Size and Weight:
Like its close relatives Metriorhynchus and Geosaurus, Dakosaurus was technically a prehistoric crocodile, even if this fierce marine reptile was more reminiscent of the mosasaurs that appeared tens of millions of years later. But unlike other "metriorhynchids," as these sea-going crocodiles are called, Dakosaurus looked like it was assembled out of the bits and pieces of other animals: its head resembled that of a terrestrial theropod dinosaur, while its long, clumsy, leg-like hind flippers revealed a creature only partly evolved beyond its terrestrial origins. Overall, it seems unlikely that Dakosaurus was a particularly fast swimmer, though it was clearly just speedy enough to prey on its fellow marine reptiles.

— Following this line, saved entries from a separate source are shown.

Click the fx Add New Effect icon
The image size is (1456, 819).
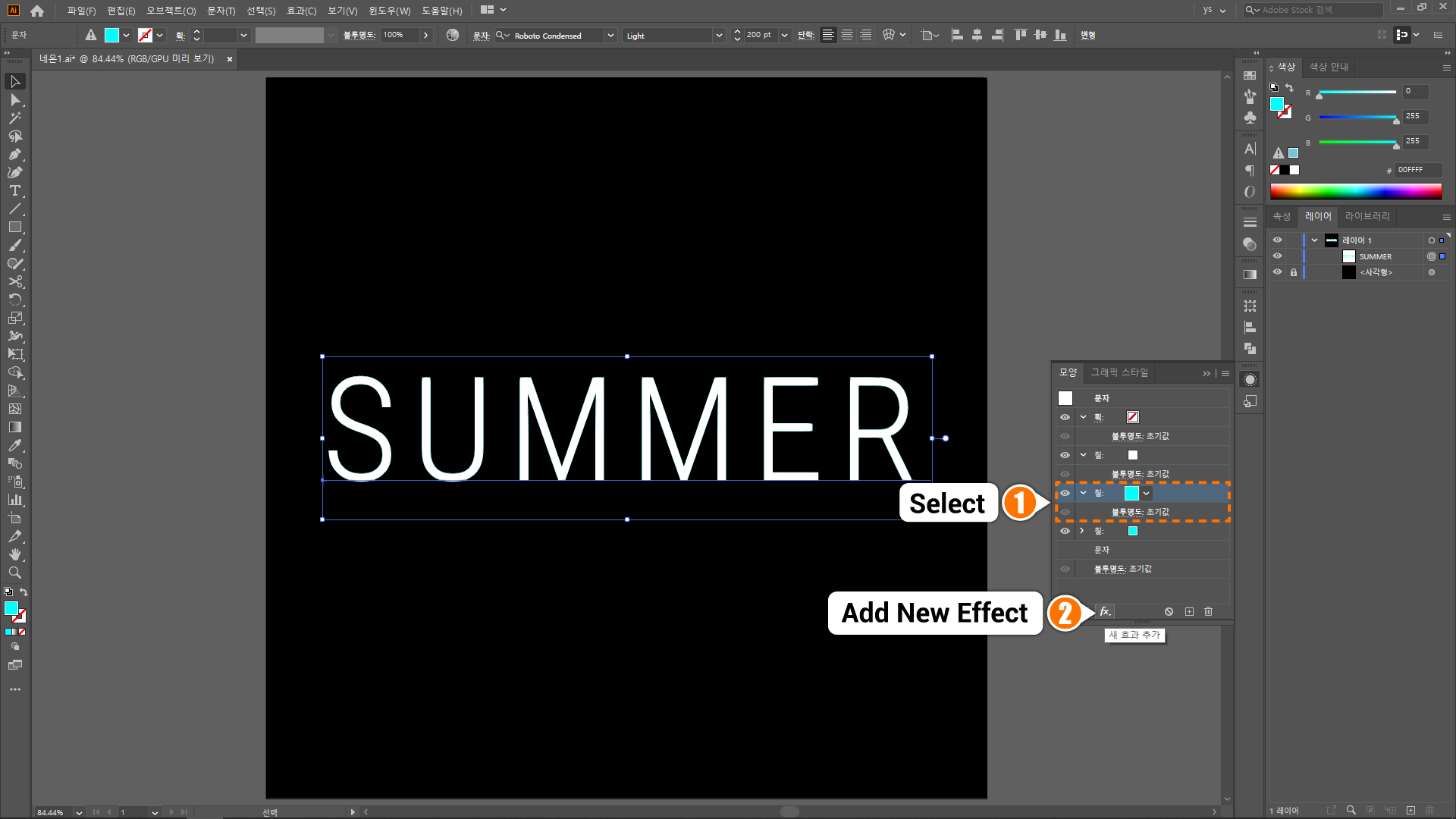coord(1105,611)
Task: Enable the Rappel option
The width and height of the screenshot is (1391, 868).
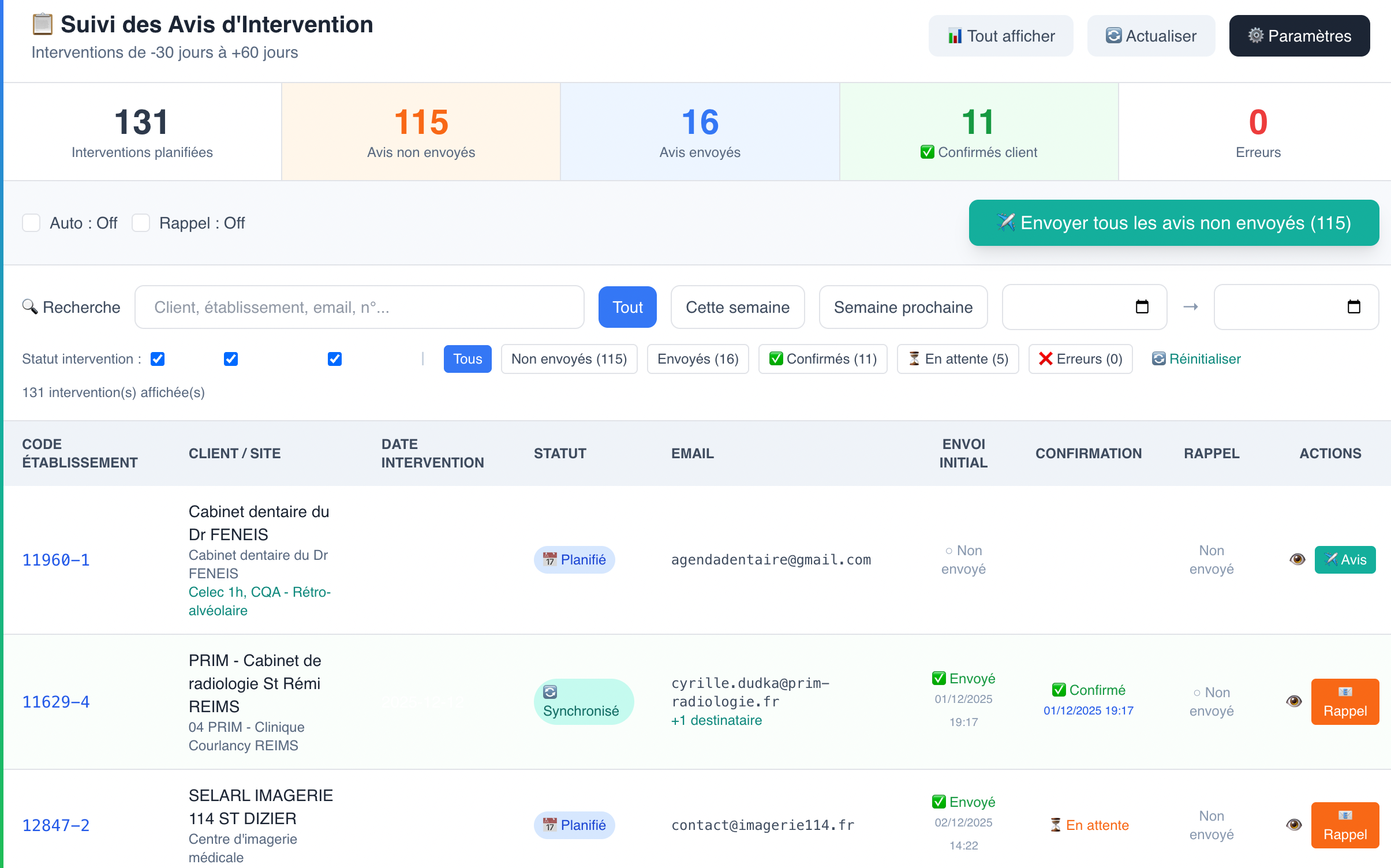Action: [x=141, y=223]
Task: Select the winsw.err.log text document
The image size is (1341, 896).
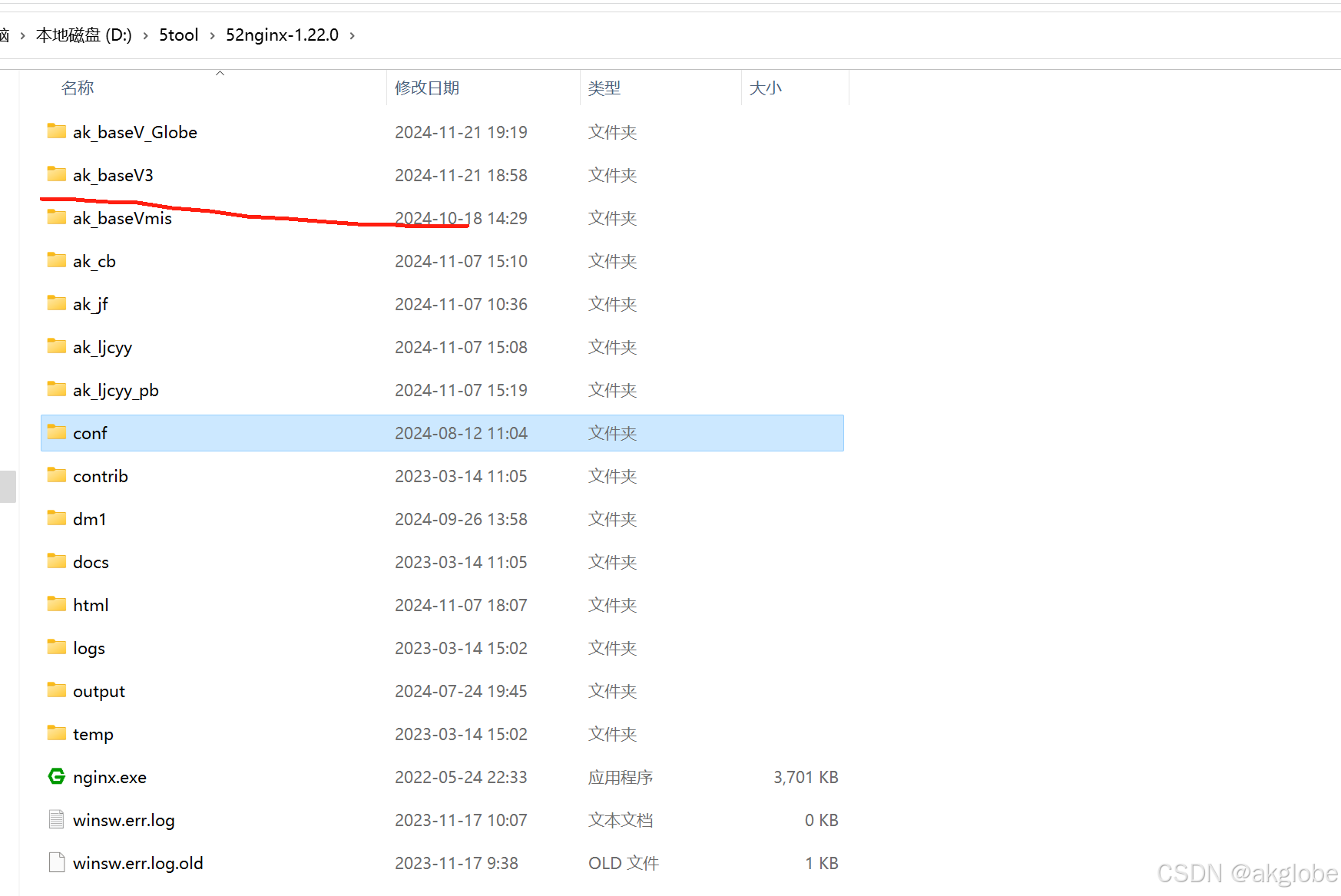Action: (123, 819)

For a marine reptile, Dakosaurus has an unusually long pedigree. The first species, initially mistaken for a specimen of Geosaurus, was named way back in 1856, and before that scattered Dakosaurus teeth were mistaken for those of the terrestrial dinosaur Megalosaurus. However, the real Dakosaurus buzz began in the late 1980's, when a new species, Dakosaurus andiniensis, was discovered in the Andes Mountains of South America. One D. andiniensis skull discovered in 2005 was so large and fearsome that it was dubbed "Godzilla" by the excavating team, one paleontologist saying that this dinosaur-like reptile represented "the most drastic evolutionary change in the history of marine crocodiles."